Not only was it broken down, it was obliterated, " he said.

Ryan pulls out a piece of paper with airline valuations written on it. "Ryanair is worth more than KLM, SAS and Aer Lingus put together, " he says proudly. "Michael O'Leary is the best chief executive I've ever worked with. He's handson, leads from the front, he knows how to run a business, and he drives costs down with a passion few chief executives can match. He is not proud, he has ambitions for the airline and as an accountant he runs it very prudently."

Ryan believes Ryanair's success has had massive social import in the country.

"Going to London or the UK was regarded as part of the emigration process. . . Once Ryanair started operating, people started going out of the country on a Monday and coming home on a Friday. I'm not claiming all of the credit but the word 'emigration' isn't used any more."

He said the concept [of the centre for entrepreneurship he helped found] developed from a conversation between Ed Walsh, former head of the University of Limerick, and Ryan's three sons, as to what caused the economic boom.

"Nobody knows how long its going to stay and nobody knows where it's going to go, " said Ryan. "Everybody wants to be an entrepreneur. They turn up with bankers and advisers who kill them before they start, even if they have a good idea. They have no management training, " he said.

Ryan demurs at the suggestion that he appears more relaxed now than in the past.

"I always thought I was relaxed.

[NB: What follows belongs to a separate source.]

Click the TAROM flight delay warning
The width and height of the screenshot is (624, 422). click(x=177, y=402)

You are only relaxed in your mind, not in other people's perception of you, " he said. "I have always enjoyed myself, whether I was working or not. It is the discipline of running a company and having to be there every day that is difficult. I miss the camaraderie of working with an extraordinary team of talented people.

The interchange of ideas and information is stimulating. I still work with a lot of good people but not in the same type of office environment."

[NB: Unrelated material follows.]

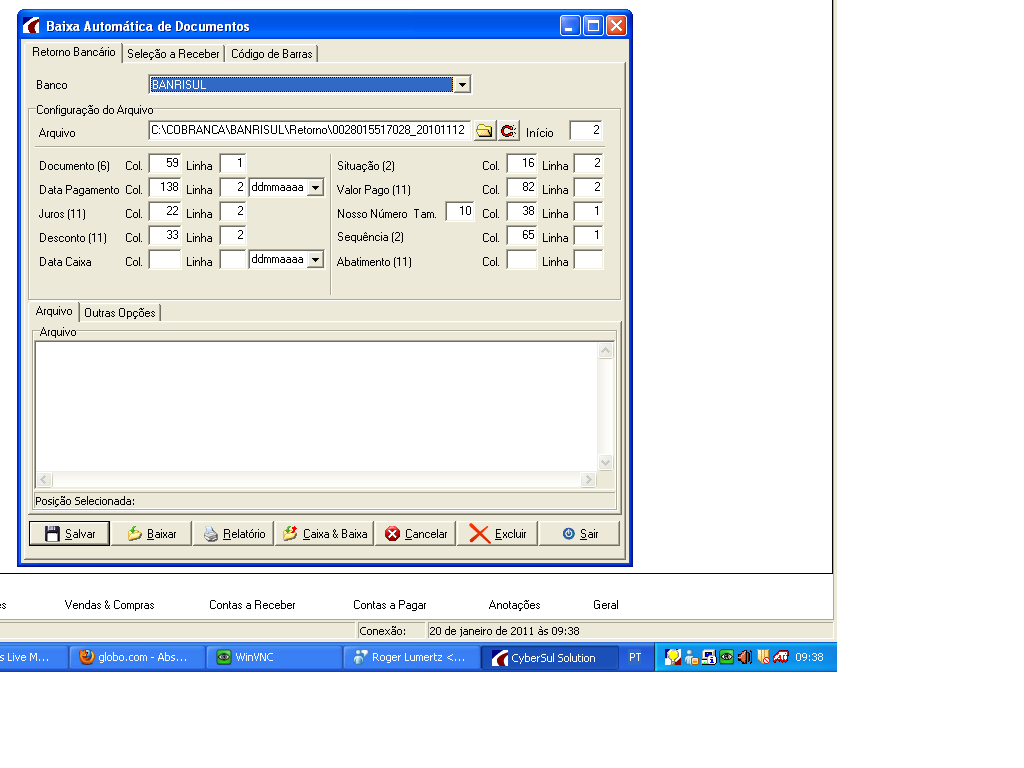Open the Outras Opções tab

pyautogui.click(x=120, y=313)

While he is respected by his former GPA colleagues, he is perhaps not held in deep affection because of the infamous Monday morning meetings everyone had to attend at Shannon, no matter where in the world they had been the previous week. Ryan was known as the Seagull, because he would swoop in, drop on everyone and fly off again.

"That was a time when I had a whole group of young people who were given exceptional responsibility, such as buying $30m aircraft. We applied discipline in time-keeping, presence, dress and punctuality and all the other good things and I felt that as these meetings were the only occasion we met in a week, there was no room for ambiguity. The meetings lasted exactly for an hour.

The work for the week was clearly defined and specific. It wasn't a time for coffee and a chat. If I terrified them, they're still around."

Is his drive still there?

"There comes a certain time when you have to pass the baton. I have three boys who are interested in the things I'm interested in. We often do things together but they run the businesses now. What do you do when you're 65? Buy a new set of clubs, a fishing rod, take up jogging, lie on the beach all day? Or do you continue to do the things you enjoy doing? My father used to have a great expression, 'it is better to wear away than rust away'."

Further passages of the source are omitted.